**What you are asked to do**
Transcribe all the entries that follow, leaving nothing out.

────────────────────────────────────────

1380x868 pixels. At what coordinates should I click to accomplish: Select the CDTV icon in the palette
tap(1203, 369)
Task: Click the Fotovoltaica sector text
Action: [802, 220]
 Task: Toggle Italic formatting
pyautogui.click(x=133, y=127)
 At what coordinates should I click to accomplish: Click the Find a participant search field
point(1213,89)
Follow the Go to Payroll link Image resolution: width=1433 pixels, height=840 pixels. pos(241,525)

────────────────────────────────────────

**Solution to the problem**
1380x868 pixels. At what coordinates should I click to accomplish: Select the CDTV icon in the palette
tap(1203, 369)
Task: Click the Fotovoltaica sector text
Action: [802, 220]
 Task: Toggle Italic formatting
pyautogui.click(x=133, y=127)
 At what coordinates should I click to accomplish: Click the Find a participant search field
point(1213,89)
Follow the Go to Payroll link Image resolution: width=1433 pixels, height=840 pixels. pos(241,525)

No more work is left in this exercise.